**DOCUMENTO:**
En una sociedad que nos enseña a competir, a desconfiar, a protegernos del otro, el amor es la ruptura de esa lógica. El amor nos recuerda que somos seres interdependientes, que nuestra vida no está aislada, en un vacío. A través de sus cuidados, sus entregas y sus dolores, el amor se convierte en una experiencia viva, que no sólo impacta en los individuos, sino que también da forma a las comunidades, a los colectivos, a las relaciones. Es un acto comunal, un principio de interconexión que atraviesa todos los ámbitos de nuestras vidas, desde lo más íntimo hasta lo más colectivo.
Amar es una multiplicidad de afectos: tenemos amores y no un amor; no se trata de un amor único ni idealizado, sino de aquellos momentos y relaciones donde nos encontramos, nos vemos reflejados, donde nos entregamos y recibimos. Desde el amor en la familia (biológica o elegida), pareja(s), amistades, e incluso el amor hacia los animales no humanos, cada uno de estos amores es único y, sin embargo, todos comparten algo fundamental: la capacidad de crear vínculos, de transformarnos mutuamente, de ofrecer y recibir cuidados, de aprender a convivir con el dolor que, por extraño que parezca, también es parte inherente del amor.
Pero el amor, como cualquier aprendizaje, también está lleno de desaprendizajes. Amar no sólo es aprender a dar, sino también aprender a soltar. El amor se aprende en el camino, no de manera lineal, ni en un solo intento, también a través de tropiezos, caídas, enseñanzas de los otros y de uno mismo. A veces aprendemos a amar sin querer, sin darnos cuenta de que en el proceso nos hemos transformado. Y otras veces, aprendemos que hay cosas que no debemos seguir amando: estructuras de poder, relaciones tóxicas, ideologías que nos limitan o nos enseñan a odiar.
El amor exige que desaprendamos, que dejemos ir lo que nos ha sido enseñado como “amor”, para redescubrir lo que significa verdaderamente amar con autenticidad, respeto y libertad. Este aprendizaje y desaprendizaje del amor es un proceso continuo. Cada paso es una oportunidad para expandir nuestra comprensión, para acercarnos más a los demás y a nosotros mismos, pero también para cuestionar lo que pensábamos saber sobre lo que significa amar. Y en ese proceso, el amor se vuelve más que un sentimiento, se convierte en práctica, una forma de vida que nos permite crecer y evolucionar.

**OBJETIVOS:**
1. Según el texto sobre el amor, ¿qué más es amar además de aprender a dar?
2. Escribe la continuación del texto sobre el amor a partir de su última oración.
Los registros provienen de una fuente distinta.

**LISTADO:**

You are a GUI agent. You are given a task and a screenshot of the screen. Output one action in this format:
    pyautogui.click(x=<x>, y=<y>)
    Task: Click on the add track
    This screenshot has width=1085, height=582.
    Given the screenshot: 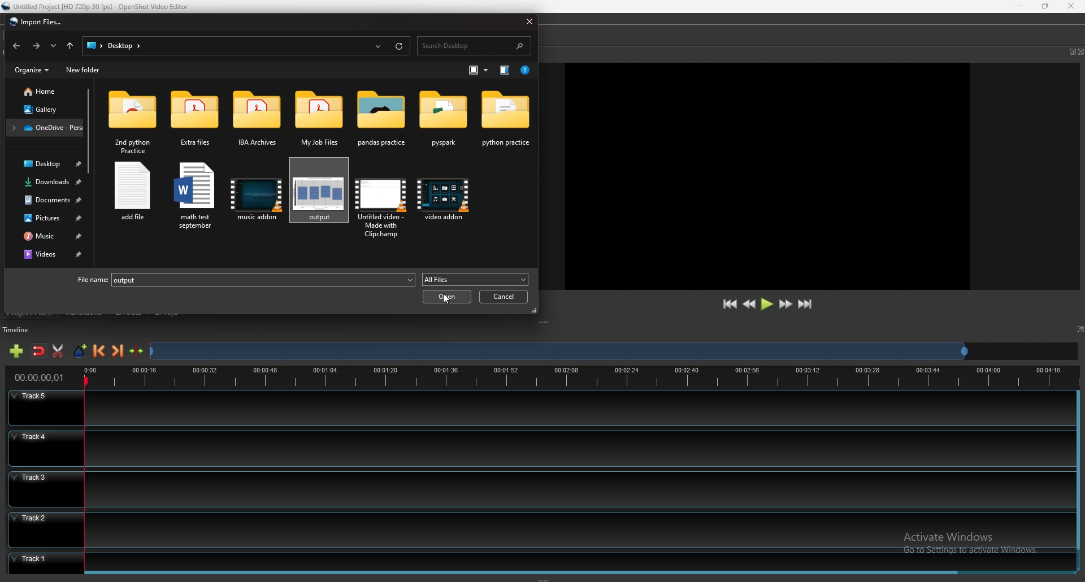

**RESULTADOS DEL EJERCICIO:**
1. Amar también es aprender a soltar.

2.
El amor nos lleva a la experiencia viva de la muerte. Es una paradoja extraña y profundamente humana. Al amar, reconocemos que somos vulnerables, que algún día el amor que entregamos será interrumpido, que las personas que amamos pueden partir, que los vínculos pueden deshacerse. Esta vivencia de la muerte no sólo se refiere a la desaparición física, es además la constante sensación de que en todo acto amoroso, estamos invirtiendo algo que podría no ser correspondido, que podría no durar. Aquí entra la poesía de César Vallejo, quien con su dolor profundo y su mirada más allá de la individualidad, nos permite sentir ese dolor como propio. Vallejo no sólo representa su propio sufrimiento, simboliza a cada uno de nosotros que ha sentido el peso de la soledad y la desolación, el de aquellos que se entregan y son golpeados, que se arriesgan a amarse en un mundo que no siempre responde con ternura.
En su poema Piedra negra sobre una piedra blanca, Vallejo escribe:
“Me moriré en París con aguacero,
un día del cual tengo ya el recuerdo.”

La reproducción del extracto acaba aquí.